Los respaldos de información como facturas también son clave, debido a que la Administración Tributaria ha implementado acciones para comprobar que las facturas o Comprobantes Fiscales Digitales (CFDI) amparen operaciones existentes. Por lo que se requiere que estén en estricto orden para mostrar la evidencia.
Digitalización obligada para las empresas
El nuevo modelo de fiscalización presiona a las organizaciones y contribuyentes a modernizar su infraestructura tecnológica para su cumplimiento fiscal.
“Independientemente del tamaño, todas [las empresas] comparten la necesidad de cumplir con la regulación.
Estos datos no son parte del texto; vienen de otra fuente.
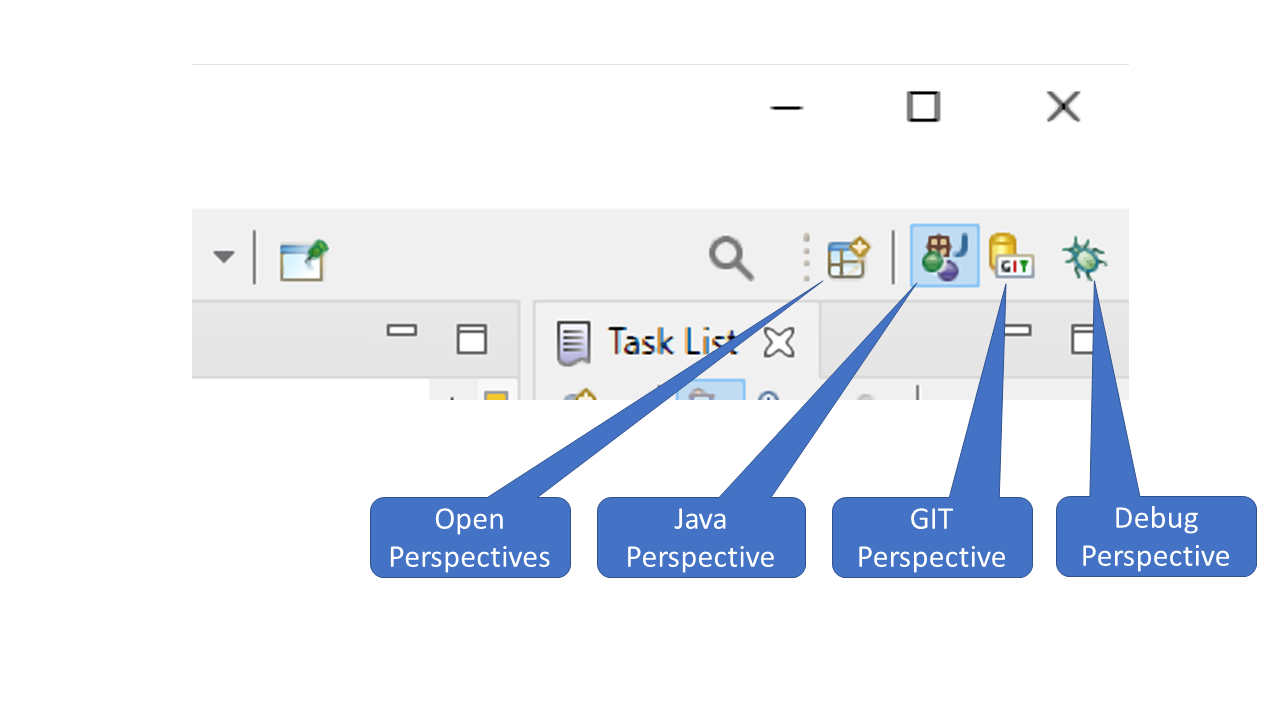Close the Task List view tab
The image size is (1280, 720).
pyautogui.click(x=778, y=342)
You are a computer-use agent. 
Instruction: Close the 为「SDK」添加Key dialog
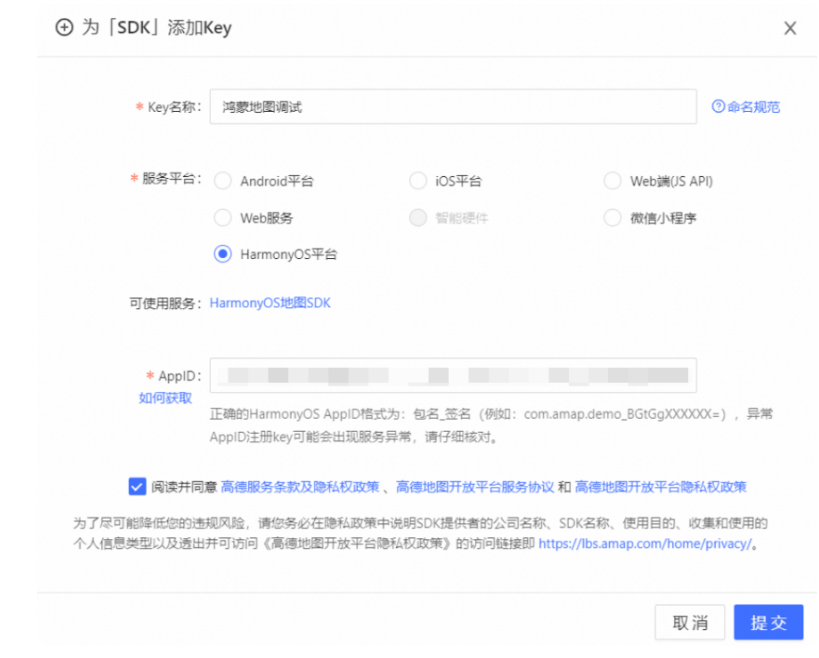pos(790,28)
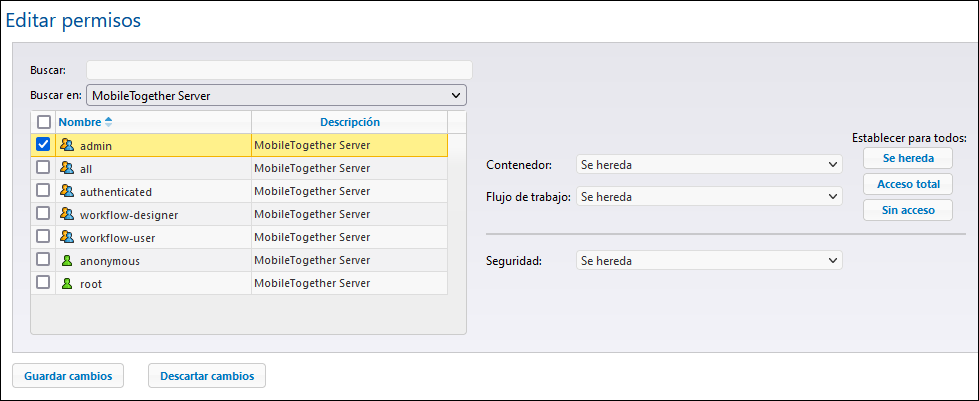
Task: Click the anonymous user icon
Action: click(x=67, y=260)
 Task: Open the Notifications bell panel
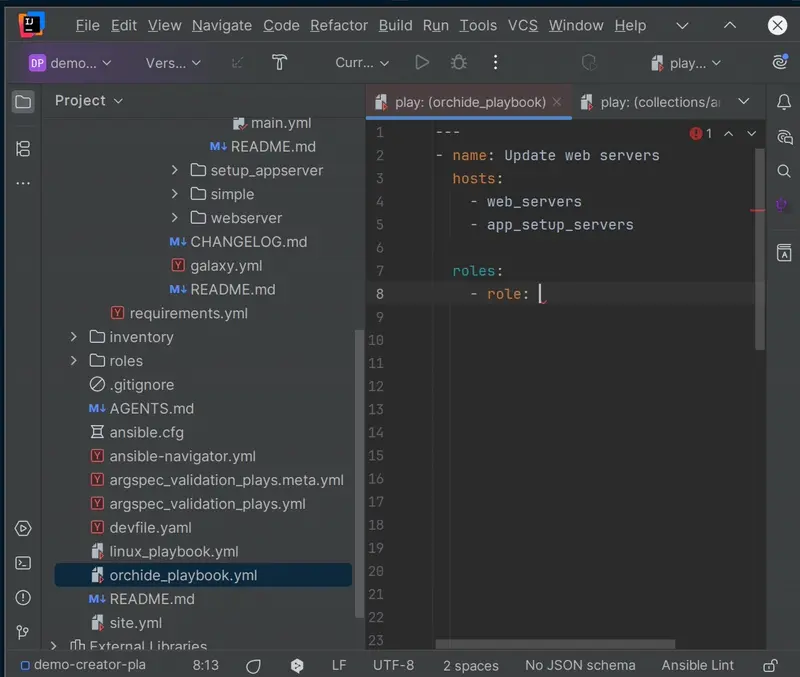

Las obligaciones fiscales son prácticamente las mismas; lo que cambia es el volumen y la complejidad de los datos.”
De acuerdo con Estela, la necesidad actual es integrar los procesos fiscales, contables, operativos y legales bajo una misma arquitectura. Al hacerlo, se permite:
- Validar información en tiempo real.
- Reducir el margen de error humano.
- Generar alertas sobre inconsistencias.
- Contar con trazabilidad completa ante auditorías.
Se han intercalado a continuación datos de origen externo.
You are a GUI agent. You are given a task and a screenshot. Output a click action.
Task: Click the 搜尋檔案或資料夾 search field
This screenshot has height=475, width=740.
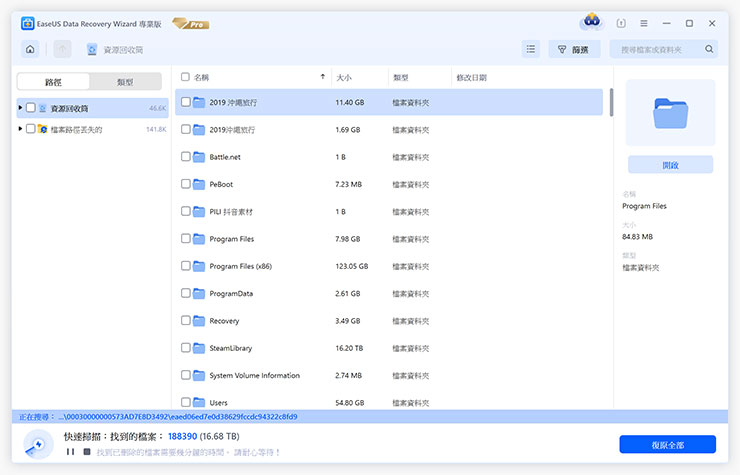point(658,49)
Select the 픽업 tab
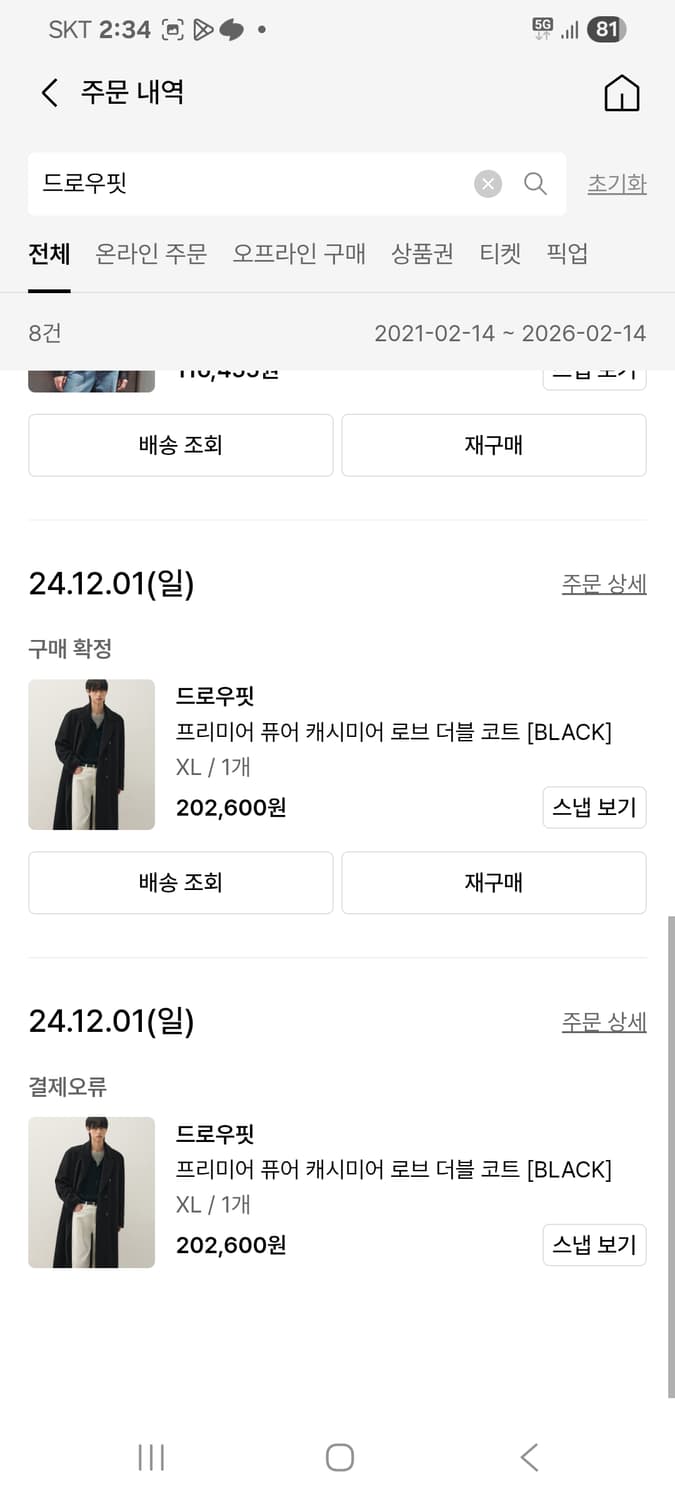The width and height of the screenshot is (675, 1500). (x=567, y=253)
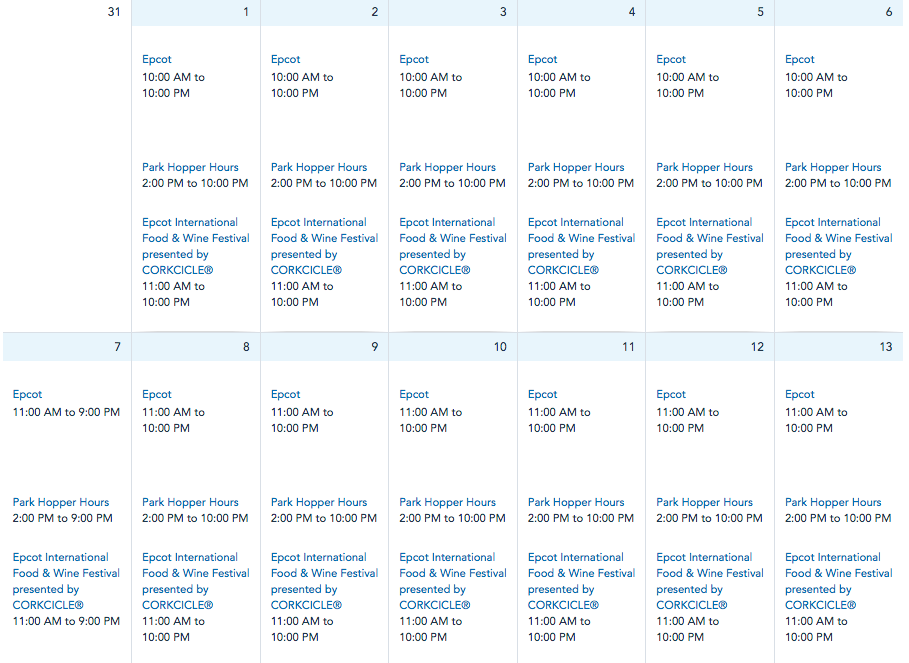Viewport: 909px width, 663px height.
Task: Open Food & Wine Festival link on day 7
Action: [x=66, y=581]
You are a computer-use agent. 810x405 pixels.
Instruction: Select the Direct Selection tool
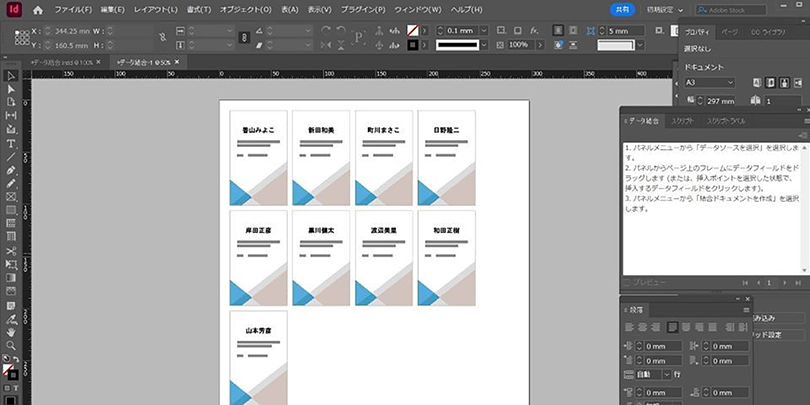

Cuando los datos fiscales están bien estructurados, puede convertirse en una herramienta estratégica para mejorar la operación, identificar patrones de facturación y optimizar procesos internos.
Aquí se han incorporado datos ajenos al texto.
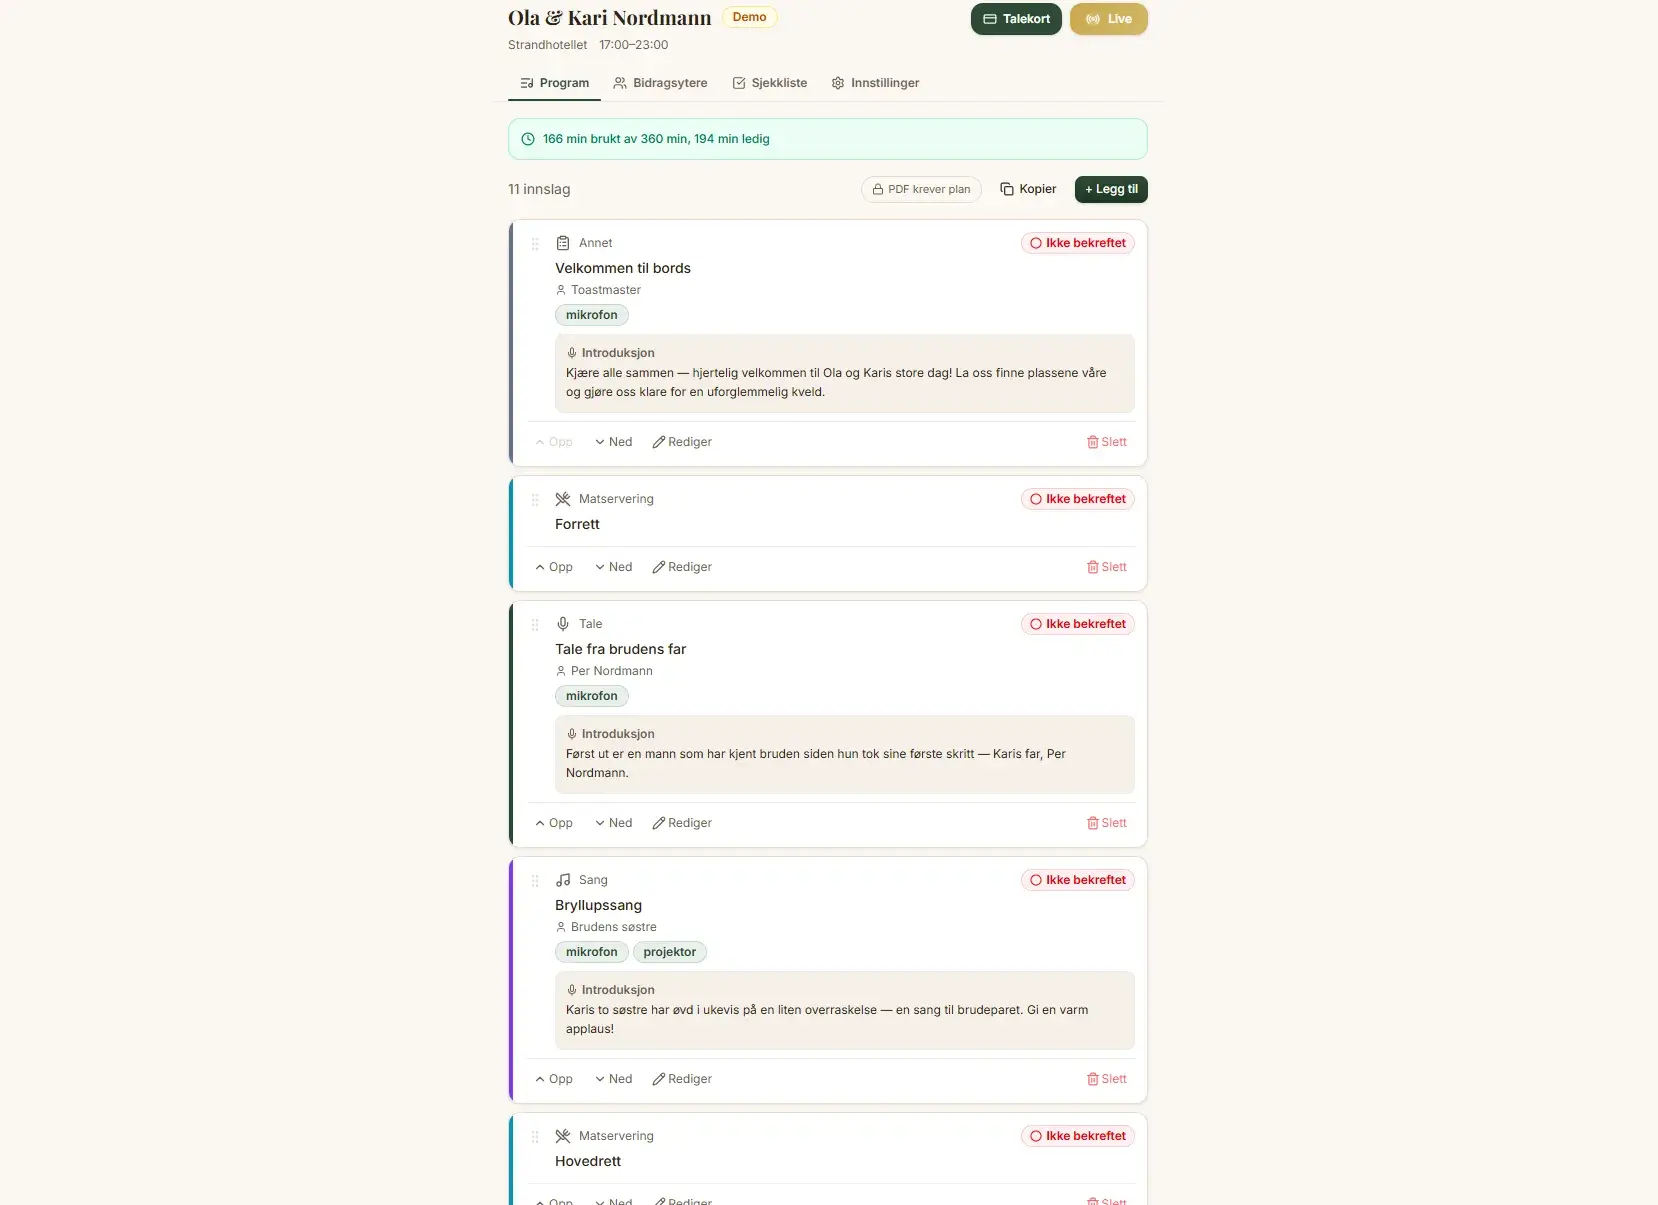Screen dimensions: 1658x1205
Task: Open the Talekort view
Action: point(1016,19)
Con ello, también surgen las “bóvedas fiscales” digitales, una solución para almacenar, organizar y consultar información de manera inmediata. Esto no solo facilita el cumplimiento legal, sino que mejora la capacidad de respuesta ante auditorías internas o externas, además de cumplir con la legislación que obliga a guardar datos durante al menos cinco años.
Ciberseguridad, un nuevo frente del cumplimiento
La digitalización también implica mayor exposición de riesgos de ciberseguridad. La información fiscal contiene datos sensibles, como datos sobre transacciones, firmas electrónicas, datos de clientes y proveedores.
Bajo este contexto, la seguridad es un requisito mínimo. En el mercado existen soluciones tecnológicas con protección de datos, cifrado de información y monitoreo de vulnerabilidades.
Estela, por ejemplo, tiene certificaciones ISO como la 9001, 27001 y 27701 para cumplir con las medidas de seguridad. En ese sentido, las empresas deben buscar opciones que aseguren el cumplimiento y protección de sus datos.
2026: el punto de inflexión
El mensaje es claro: la autoridad fiscal está cada vez más preparada para un entorno completamente digital. Las empresas que no aceleren su transformación enfrentarán mayores costos operativos, menor capacidad de reacción y más exposición a revisiones dirigidas.